• _Seite_
= = = =
„Aus dem Schatten ins Licht“ – oder: vom eigenen Label DePeKa zum Majorlabel Four Music. Klar, so könnte man Kontra Ks Albumtitel interpretieren. Damit läge man allerdings ganz und gar falsch. Denn dieser Mann hier meint nicht Geld und Luxus, wenn er von Licht spricht (jetzt mal abgesehen von der Frage, ob ein Major sowas heutzutage überhaupt noch oft bieten kann). Er sucht, Brust raus, Bauch rein, nach Echtheit, Wahrheit, Wahrhaftigkeit – Erlösung.
Man sagt den Deutschen einen gewissen Hang zum Tiefgang nach, eine gewisse Schwäche für Echtes, Ungekünsteltes, Unverstelltes. Und in diesem Sinne ist die Musik von Kontra K ausgesprochen Deutsch. Gimmicks, Showeffekte, witzige Sprüche gibt es hier nicht. „Aus dem Schatten ins Licht“ ist todernst. Hier kämpft ein Mann mit seinen inneren Widersprüchen, aber auch dem Widerspruch zwischen seinem Innenleben und der verlogenen Außenwelt, dem falschen Glanz, der geheuchelten Freundlichkeit. Hier werden Masken schonungslos heruntergerissen, aber auch das eigene Visier ohne Scham hochgeklappt.
„Der Wind ist kühl, die Augen tränen
Es läuft mehr schleppend als zu gehen
Druck auf meinen Schultern, die Vergangenheit ist ein schweres Paket
Drückt mich tief in den Morast, Warum fuckt mich alles ab?
Und keiner meiner Schritte bringt mich voran
denn ohne den Willen auch keine Kraft“ („Atme den Regen„)
= = = =
• _Ausgangsmaterial_
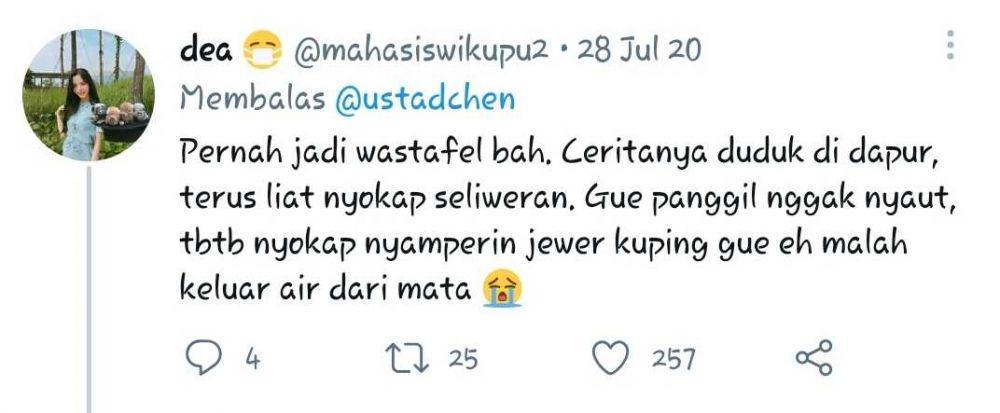Open dea's profile picture
Image resolution: width=1000 pixels, height=413 pixels.
[88, 94]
= = = =
• _Aufgabenstellung_
Schreiben Sie aus der Besprechung von Kontra Ks Album alles von „Man sagt den“ bis hinunter zu „ohne Scham hochgeklappt.“ wortgetreu nieder.

• _Schriftliche Lösung_
Man sagt den Deutschen einen gewissen Hang zum Tiefgang nach, eine gewisse Schwäche für Echtes, Ungekünsteltes, Unverstelltes. Und in diesem Sinne ist die Musik von Kontra K ausgesprochen Deutsch. Gimmicks, Showeffekte, witzige Sprüche gibt es hier nicht. „Aus dem Schatten ins Licht“ ist todernst. Hier kämpft ein Mann mit seinen inneren Widersprüchen, aber auch dem Widerspruch zwischen seinem Innenleben und der verlogenen Außenwelt, dem falschen Glanz, der geheuchelten Freundlichkeit. Hier werden Masken schonungslos heruntergerissen, aber auch das eigene Visier ohne Scham hochgeklappt.